Ancient Hindu texts like the Skanda Purana, Padma Purana, Bhagavata Purana, and Mahabharata describe Naga Vasuki, the Serpent King, who played a crucial role in the Samudra Manthana. Acting as the churning rope while Mount Mandara served as the churning rod, he endured immense friction, leaving him with severe wounds. Following the Samudra Manthana, Vasuki rested at Prayag (modern-day Prayagraj) at Vishnu's request, where the holy Triveni Sangam healed his injuries.

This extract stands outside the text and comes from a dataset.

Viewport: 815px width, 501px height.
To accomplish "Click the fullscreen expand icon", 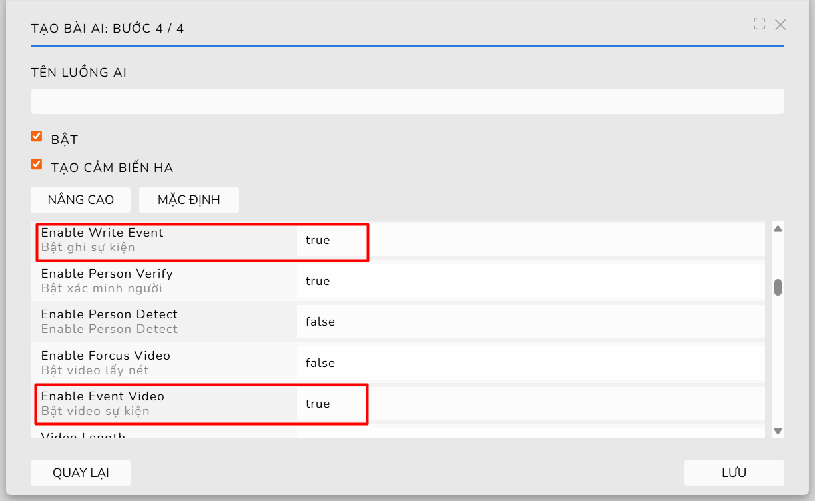I will tap(759, 25).
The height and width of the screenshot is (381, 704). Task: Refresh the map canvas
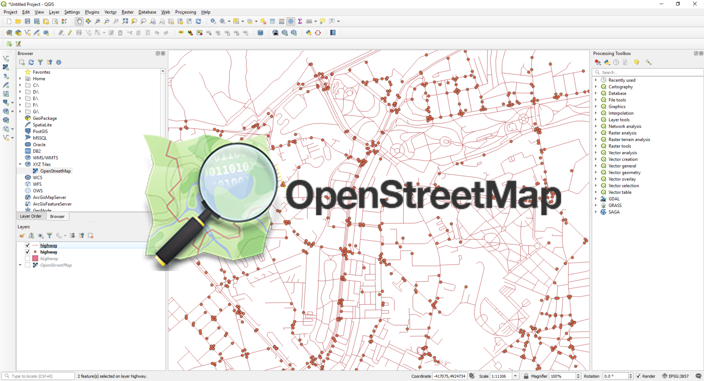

Later, King Divodasa of Kashi (modern-day Varanasi) performed Tapasya (spiritual meditation) to bring Vasuki to Kashi. Vasuki was prepared to leave Prayag but decided to stay after the gods pleaded with him. He agreed on two conditions: devotees must visit him after bathing in the Sangam, and he must be worshipped on Nag Panchami. His temple was then established on the sacred northwestern bank of the Sangam.

== Deities ==
The temple complex has a sanctum sanctorum housing the idol of Nag Vasuki. Other deities in the temple include Shiva, Goddess Parvati, and Ganesha. A reclining statue of Bhishma is also placed on the premises. The temple is visited by thousands of devotees on Naga Panchami, and an annual grand fair is organized.